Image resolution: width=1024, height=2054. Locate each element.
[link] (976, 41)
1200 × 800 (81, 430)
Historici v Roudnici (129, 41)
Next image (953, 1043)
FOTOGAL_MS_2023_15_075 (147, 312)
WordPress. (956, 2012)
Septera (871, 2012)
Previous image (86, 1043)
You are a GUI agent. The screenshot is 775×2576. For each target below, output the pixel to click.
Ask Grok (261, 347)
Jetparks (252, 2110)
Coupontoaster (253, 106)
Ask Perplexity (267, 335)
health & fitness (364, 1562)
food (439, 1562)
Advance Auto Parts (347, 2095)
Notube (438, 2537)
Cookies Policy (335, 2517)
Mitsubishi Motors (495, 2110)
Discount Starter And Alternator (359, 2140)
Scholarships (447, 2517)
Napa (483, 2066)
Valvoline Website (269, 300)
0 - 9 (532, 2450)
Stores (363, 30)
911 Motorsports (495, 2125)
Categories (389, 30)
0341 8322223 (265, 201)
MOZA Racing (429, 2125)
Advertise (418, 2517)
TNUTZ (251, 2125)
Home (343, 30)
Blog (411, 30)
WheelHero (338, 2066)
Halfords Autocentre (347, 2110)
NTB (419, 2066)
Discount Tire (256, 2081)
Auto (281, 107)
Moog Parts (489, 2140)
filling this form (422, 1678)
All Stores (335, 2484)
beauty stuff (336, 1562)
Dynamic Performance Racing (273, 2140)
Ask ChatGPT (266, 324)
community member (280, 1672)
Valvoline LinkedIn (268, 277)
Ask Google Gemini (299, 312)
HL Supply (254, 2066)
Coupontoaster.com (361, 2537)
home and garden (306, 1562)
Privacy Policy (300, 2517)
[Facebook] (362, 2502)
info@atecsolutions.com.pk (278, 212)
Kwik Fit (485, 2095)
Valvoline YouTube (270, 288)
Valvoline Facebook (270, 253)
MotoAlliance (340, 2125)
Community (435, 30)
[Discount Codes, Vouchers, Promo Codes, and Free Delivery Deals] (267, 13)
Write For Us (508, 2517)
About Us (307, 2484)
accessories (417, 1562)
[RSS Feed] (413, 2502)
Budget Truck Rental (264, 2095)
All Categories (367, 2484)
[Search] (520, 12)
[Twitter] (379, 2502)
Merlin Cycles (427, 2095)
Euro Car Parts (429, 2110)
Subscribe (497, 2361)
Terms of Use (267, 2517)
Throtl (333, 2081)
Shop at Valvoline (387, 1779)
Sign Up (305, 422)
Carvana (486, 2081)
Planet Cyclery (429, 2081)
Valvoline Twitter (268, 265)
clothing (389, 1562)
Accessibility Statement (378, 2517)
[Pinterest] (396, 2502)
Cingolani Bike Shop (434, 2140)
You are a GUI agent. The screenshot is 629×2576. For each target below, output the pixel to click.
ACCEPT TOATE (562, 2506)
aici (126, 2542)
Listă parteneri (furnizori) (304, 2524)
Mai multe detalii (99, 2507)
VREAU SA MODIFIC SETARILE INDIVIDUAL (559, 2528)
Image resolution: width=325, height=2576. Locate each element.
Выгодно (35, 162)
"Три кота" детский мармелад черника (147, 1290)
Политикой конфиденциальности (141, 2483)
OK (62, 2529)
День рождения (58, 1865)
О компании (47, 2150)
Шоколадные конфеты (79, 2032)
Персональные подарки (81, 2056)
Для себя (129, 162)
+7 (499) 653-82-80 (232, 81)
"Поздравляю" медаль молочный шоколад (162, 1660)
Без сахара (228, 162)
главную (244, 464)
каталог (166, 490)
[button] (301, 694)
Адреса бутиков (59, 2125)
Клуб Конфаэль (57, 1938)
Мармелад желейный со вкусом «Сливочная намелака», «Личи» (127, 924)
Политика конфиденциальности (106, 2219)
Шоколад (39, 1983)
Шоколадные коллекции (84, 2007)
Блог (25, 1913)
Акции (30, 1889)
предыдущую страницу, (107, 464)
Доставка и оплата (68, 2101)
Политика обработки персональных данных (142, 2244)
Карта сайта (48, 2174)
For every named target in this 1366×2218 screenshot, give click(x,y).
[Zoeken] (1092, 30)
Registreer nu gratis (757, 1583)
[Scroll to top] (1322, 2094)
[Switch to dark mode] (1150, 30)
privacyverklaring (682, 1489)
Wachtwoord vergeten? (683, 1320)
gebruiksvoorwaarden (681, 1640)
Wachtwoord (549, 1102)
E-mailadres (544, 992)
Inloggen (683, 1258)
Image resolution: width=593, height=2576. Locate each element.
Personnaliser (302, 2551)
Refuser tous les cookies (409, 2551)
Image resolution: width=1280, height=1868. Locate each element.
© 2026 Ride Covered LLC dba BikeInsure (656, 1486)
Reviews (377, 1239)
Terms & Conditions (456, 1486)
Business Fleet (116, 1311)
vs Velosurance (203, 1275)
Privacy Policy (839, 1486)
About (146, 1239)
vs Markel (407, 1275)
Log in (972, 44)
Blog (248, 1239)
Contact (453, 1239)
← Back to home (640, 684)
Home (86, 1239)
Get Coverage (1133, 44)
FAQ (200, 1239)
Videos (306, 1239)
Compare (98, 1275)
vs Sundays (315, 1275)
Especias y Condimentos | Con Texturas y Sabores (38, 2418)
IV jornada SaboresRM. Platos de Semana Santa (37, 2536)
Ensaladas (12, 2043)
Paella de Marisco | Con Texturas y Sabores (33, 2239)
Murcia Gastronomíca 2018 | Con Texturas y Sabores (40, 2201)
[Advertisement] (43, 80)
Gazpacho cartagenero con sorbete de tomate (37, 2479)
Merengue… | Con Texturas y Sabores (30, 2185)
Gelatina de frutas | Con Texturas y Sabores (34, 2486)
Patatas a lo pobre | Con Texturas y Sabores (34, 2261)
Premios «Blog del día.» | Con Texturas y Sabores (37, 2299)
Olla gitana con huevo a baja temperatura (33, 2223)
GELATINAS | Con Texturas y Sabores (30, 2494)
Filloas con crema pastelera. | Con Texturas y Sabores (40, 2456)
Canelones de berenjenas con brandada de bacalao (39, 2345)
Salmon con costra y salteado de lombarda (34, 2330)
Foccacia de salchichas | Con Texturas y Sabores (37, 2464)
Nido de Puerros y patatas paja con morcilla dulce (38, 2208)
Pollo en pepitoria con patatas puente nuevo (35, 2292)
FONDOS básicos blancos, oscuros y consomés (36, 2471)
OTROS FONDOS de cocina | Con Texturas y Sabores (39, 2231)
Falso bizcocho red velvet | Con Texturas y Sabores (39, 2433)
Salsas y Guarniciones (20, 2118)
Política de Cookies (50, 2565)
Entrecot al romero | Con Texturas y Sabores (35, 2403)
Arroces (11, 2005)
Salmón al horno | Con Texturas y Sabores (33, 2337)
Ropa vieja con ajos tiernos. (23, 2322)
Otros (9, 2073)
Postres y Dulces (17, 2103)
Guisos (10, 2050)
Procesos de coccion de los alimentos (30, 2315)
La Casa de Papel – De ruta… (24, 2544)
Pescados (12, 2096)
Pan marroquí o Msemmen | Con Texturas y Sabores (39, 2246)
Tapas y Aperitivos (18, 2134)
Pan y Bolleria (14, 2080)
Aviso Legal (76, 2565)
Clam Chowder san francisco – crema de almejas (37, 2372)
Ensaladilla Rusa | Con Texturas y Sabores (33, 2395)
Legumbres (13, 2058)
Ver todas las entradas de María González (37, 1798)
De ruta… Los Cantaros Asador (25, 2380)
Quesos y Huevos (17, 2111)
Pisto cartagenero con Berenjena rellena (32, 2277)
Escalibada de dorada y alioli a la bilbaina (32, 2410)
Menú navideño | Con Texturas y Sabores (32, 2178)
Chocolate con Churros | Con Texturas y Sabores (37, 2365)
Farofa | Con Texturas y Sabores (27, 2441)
• • • • •
| Action item |
Repeat the records exactly, including every line.

| Completed task |
Image resolution: width=1024, height=2054. Locate each element.
[link] (976, 41)
1200 × 800 (81, 430)
Historici v Roudnici (129, 41)
Next image (953, 1043)
FOTOGAL_MS_2023_15_075 (147, 312)
WordPress. (956, 2012)
Septera (871, 2012)
Previous image (86, 1043)
You are a GUI agent. The screenshot is 775×2576. For each target below, output the pixel to click.
Ask Grok (261, 347)
Jetparks (252, 2110)
Coupontoaster (253, 106)
Ask Perplexity (267, 335)
health & fitness (364, 1562)
food (439, 1562)
Advance Auto Parts (347, 2095)
Notube (438, 2537)
Cookies Policy (335, 2517)
Mitsubishi Motors (495, 2110)
Discount Starter And Alternator (359, 2140)
Scholarships (447, 2517)
Napa (483, 2066)
Valvoline Website (269, 300)
0 - 9 (532, 2450)
Stores (363, 30)
911 Motorsports (495, 2125)
Categories (389, 30)
0341 8322223 (265, 201)
MOZA Racing (429, 2125)
Advertise (418, 2517)
TNUTZ (251, 2125)
Home (343, 30)
Blog (411, 30)
WheelHero (338, 2066)
Halfords Autocentre (347, 2110)
NTB (419, 2066)
Discount Tire (256, 2081)
Auto (281, 107)
Moog Parts (489, 2140)
filling this form (422, 1678)
All Stores (335, 2484)
beauty stuff (336, 1562)
Dynamic Performance Racing (273, 2140)
Ask ChatGPT (266, 324)
community member (280, 1672)
Valvoline LinkedIn (268, 277)
Ask Google Gemini (299, 312)
HL Supply (254, 2066)
Coupontoaster.com (361, 2537)
home and garden (306, 1562)
Privacy Policy (300, 2517)
[Facebook] (362, 2502)
info@atecsolutions.com.pk (278, 212)
Kwik Fit (485, 2095)
Valvoline YouTube (270, 288)
Valvoline Facebook (270, 253)
MotoAlliance (340, 2125)
Community (435, 30)
[Discount Codes, Vouchers, Promo Codes, and Free Delivery Deals] (267, 13)
Write For Us (508, 2517)
About Us (307, 2484)
accessories (417, 1562)
[RSS Feed] (413, 2502)
Budget Truck Rental (264, 2095)
All Categories (367, 2484)
[Search] (520, 12)
[Twitter] (379, 2502)
Merlin Cycles (427, 2095)
Euro Car Parts (429, 2110)
Subscribe (497, 2361)
Terms of Use (267, 2517)
Throtl (333, 2081)
Shop at Valvoline (387, 1779)
Sign Up (305, 422)
Carvana (486, 2081)
Planet Cyclery (429, 2081)
Valvoline Twitter (268, 265)
clothing (389, 1562)
Accessibility Statement (378, 2517)
[Pinterest] (396, 2502)
Cingolani Bike Shop (434, 2140)
You are a GUI agent. The screenshot is 629×2576. For each target below, output the pixel to click.
ACCEPT TOATE (562, 2506)
aici (126, 2542)
Listă parteneri (furnizori) (304, 2524)
Mai multe detalii (99, 2507)
VREAU SA MODIFIC SETARILE INDIVIDUAL (559, 2528)
Image resolution: width=325, height=2576. Locate each element.
Выгодно (35, 162)
"Три кота" детский мармелад черника (147, 1290)
Политикой конфиденциальности (141, 2483)
OK (62, 2529)
День рождения (58, 1865)
О компании (47, 2150)
Шоколадные конфеты (79, 2032)
Персональные подарки (81, 2056)
Для себя (129, 162)
+7 (499) 653-82-80 (232, 81)
"Поздравляю" медаль молочный шоколад (162, 1660)
Без сахара (228, 162)
главную (244, 464)
каталог (166, 490)
[button] (301, 694)
Адреса бутиков (59, 2125)
Клуб Конфаэль (57, 1938)
Мармелад желейный со вкусом «Сливочная намелака», «Личи» (127, 924)
Политика конфиденциальности (106, 2219)
Шоколад (39, 1983)
Шоколадные коллекции (84, 2007)
Блог (25, 1913)
Акции (30, 1889)
предыдущую страницу, (107, 464)
Доставка и оплата (68, 2101)
Политика обработки персональных данных (142, 2244)
Карта сайта (48, 2174)
For every named target in this 1366×2218 screenshot, give click(x,y).
[Zoeken] (1092, 30)
Registreer nu gratis (757, 1583)
[Scroll to top] (1322, 2094)
[Switch to dark mode] (1150, 30)
privacyverklaring (682, 1489)
Wachtwoord vergeten? (683, 1320)
gebruiksvoorwaarden (681, 1640)
Wachtwoord (549, 1102)
E-mailadres (544, 992)
Inloggen (683, 1258)
Image resolution: width=593, height=2576. Locate each element.
Personnaliser (302, 2551)
Refuser tous les cookies (409, 2551)
Image resolution: width=1280, height=1868. Locate each element.
© 2026 Ride Covered LLC dba BikeInsure (656, 1486)
Reviews (377, 1239)
Terms & Conditions (456, 1486)
Business Fleet (116, 1311)
vs Velosurance (203, 1275)
Privacy Policy (839, 1486)
About (146, 1239)
vs Markel (407, 1275)
Log in (972, 44)
Blog (248, 1239)
Contact (453, 1239)
← Back to home (640, 684)
Home (86, 1239)
Get Coverage (1133, 44)
FAQ (200, 1239)
Videos (306, 1239)
Compare (98, 1275)
vs Sundays (315, 1275)
Especias y Condimentos | Con Texturas y Sabores (38, 2418)
IV jornada SaboresRM. Platos de Semana Santa (37, 2536)
Ensaladas (12, 2043)
Paella de Marisco | Con Texturas y Sabores (33, 2239)
Murcia Gastronomíca 2018 | Con Texturas y Sabores (40, 2201)
[Advertisement] (43, 80)
Gazpacho cartagenero con sorbete de tomate (37, 2479)
Merengue… | Con Texturas y Sabores (30, 2185)
Gelatina de frutas | Con Texturas y Sabores (34, 2486)
Patatas a lo pobre | Con Texturas y Sabores (34, 2261)
Premios «Blog del día.» | Con Texturas y Sabores (37, 2299)
Olla gitana con huevo a baja temperatura (33, 2223)
GELATINAS | Con Texturas y Sabores (30, 2494)
Filloas con crema pastelera. | Con Texturas y Sabores (40, 2456)
Canelones de berenjenas con brandada de bacalao (39, 2345)
Salmon con costra y salteado de lombarda (34, 2330)
Foccacia de salchichas | Con Texturas y Sabores (37, 2464)
Nido de Puerros y patatas paja con morcilla dulce (38, 2208)
Pollo en pepitoria con patatas puente nuevo (35, 2292)
FONDOS básicos blancos, oscuros y consomés (36, 2471)
OTROS FONDOS de cocina | Con Texturas y Sabores (39, 2231)
Falso bizcocho red velvet | Con Texturas y Sabores (39, 2433)
Salsas y Guarniciones (20, 2118)
Política de Cookies (50, 2565)
Entrecot al romero | Con Texturas y Sabores (35, 2403)
Arroces (11, 2005)
Salmón al horno | Con Texturas y Sabores (33, 2337)
Ropa vieja con ajos tiernos. (23, 2322)
Otros (9, 2073)
Postres y Dulces (17, 2103)
Guisos (10, 2050)
Procesos de coccion de los alimentos (30, 2315)
La Casa de Papel – De ruta… (24, 2544)
Pescados (12, 2096)
Pan marroquí o Msemmen | Con Texturas y Sabores (39, 2246)
Tapas y Aperitivos (18, 2134)
Pan y Bolleria (14, 2080)
Aviso Legal (76, 2565)
Clam Chowder san francisco – crema de almejas (37, 2372)
Ensaladilla Rusa | Con Texturas y Sabores (33, 2395)
Legumbres (13, 2058)
Ver todas las entradas de María González (37, 1798)
De ruta… Los Cantaros Asador (25, 2380)
Quesos y Huevos (17, 2111)
Pisto cartagenero con Berenjena rellena (32, 2277)
Escalibada de dorada y alioli a la bilbaina (32, 2410)
Menú navideño | Con Texturas y Sabores (32, 2178)
Chocolate con Churros | Con Texturas y Sabores (37, 2365)
Farofa | Con Texturas y Sabores (27, 2441)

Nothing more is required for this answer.